Show HN: LTE-connected IoT module with remote programming and NL data analysis

siliconwitch | 27 points

The remote programming seems like a novelty aimed at hobbyists. If I have a deployment of remote devices, large or small, iterating on code on a device in the field is a recipe for disaster. How will you track the different versions of code on the various devices you have changed individually? If you need to directly change the code on a field device, doesn't that imply that you are unsure that the changes will work?

If the code needs to change, that is much safer to do in a controlled, low risk, nonproduction environment, where you will very likely have development hardware that has been optimized for ease of development/debugging. Once changes are tested and otherwise validated, an over the air update process would be used to send that new firmware image to the device. This way, your devices all can be on a single version of the firmware, meaning you can scale the deployment of that update to 10, then 100, then 1000 devices, etc.

flyingcircus3 | 21 days ago

As this is going to be best use case for remote devices without human intervention, battery life or power source will play significant role in this. so as it's using LTE how power consumption is going to be (for places with less availability of electricity) any future plans for solar integration?

usg7 | 21 days ago

I started out very interested. I tried the particle photon when it first came out years ago, and this feels like a spiritual successor, somewhat. Good demo video.

Various thoughts:

1. Consider defining best practices for solar and selling harder around that. I've got enough use for the board in hardwired environments, and can otherwise solve outdoor power issues, but having a recommended solution that I can trust to be solid would go a long way. "Using panel of X strength and battery of X capacity, get performance Y in Z conditions", etc.

2. I would probably preorder some of these, except the pricing is omitted. I have no idea how much these would cost. If they're 5 bucks, I buy a bucket. If they're 30, I buy a handful. If they're 100, I probably skip it. Etc. Withholding the price is a red flag, and I wouldn't share my email with an org that saw fit to withhold this info as the opening act. (edit: looks like the S1 is $55, so presumably this is more)

3. The LLM/agent aspect has no appeal. Assuming those costs are passed on to me / baked into every unit, the inclusion of AI is strictly downside.

4. It's not clear whether there are ongoing SaaS/storage/subscription costs associated with this, or what they would be. The FAQ suggests that forwarding data outside of the cloud will be restricted to enterprise-scale customers. This is also a red flag.

I think this can be successful in spite of all that. Particle definitely leaned away from hobbyists and into the larger ag-IOT market early on, presumably following money and stability. Totally understandable.
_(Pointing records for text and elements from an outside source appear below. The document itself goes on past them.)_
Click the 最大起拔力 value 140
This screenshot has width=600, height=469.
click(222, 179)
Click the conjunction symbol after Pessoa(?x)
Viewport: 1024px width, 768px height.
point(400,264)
I guess my overall feedback is this: be upfront about the pricing and restrictions in a way that lets guys like me filter ourselves out upfront, instead of getting our hopes up. I've got a maker-tier budget, value data freedom, and am subscription-averse. It took me quite a bit of time and digging to uncover all the details in this comment, and I wish I hadn't spent the time. There are a ton of customers who are going to be totally cool with a $60+ board and a *0,000/mo contract for data forwarding. Court them directly.

Of course, I'd love to be wrong. If this is a $30 board with nearly-at-cost cloud storage and no REST data forwarding but yes bulk JSON download, then whoa, fuck yeah. Shout that from the rooftops too.

Either way, disambiguation would help.

RickS | 21 days ago

Not a hobbyist in this area yet, but I’m curious. Hehe. The use cases I’m interested in are weather and water monitoring for fresh water fisheries. And in a completely different domain, I’m interested in noise analysis overnight. My neighbors are super noisy, and it’s difficult to demonstrate the breadth and depth of the disturbance to neutral parties.

xtiansimon | 20 days ago

Along the same lines, I've been working with a few of these modules and they are nicely engineered overall: https://quickspot.io/

brk | 21 days ago

What do you mean when you say consistent response is a problem ? Is it that each time the response varies or that the response cannot be relied upon.

Have you tried fiddling around with temperature or SQL specific finetuned models?

h1t35h | 21 days ago

I was trying to build an LTE solar powered phone of last resort.

After looking into it, LTE makes this nearly impossible to do economically.( Plus there's like 4 different types of LTE depending on county.)

I really want energy coms devices!

999900000999 | 21 days ago

I don’t see any mention of what LTE SoC is used anywhere? Even if you’re abstracting away the hardware in this application, isn’t it relevant for many potential users what the chip is?

audunw | 21 days ago

This looks very interesting, thanks for sharing. Have you started delivering any developer kits?

hakaneskici | 21 days ago

An add-on GPS would be helpful for all sorts of remote telemetry applications.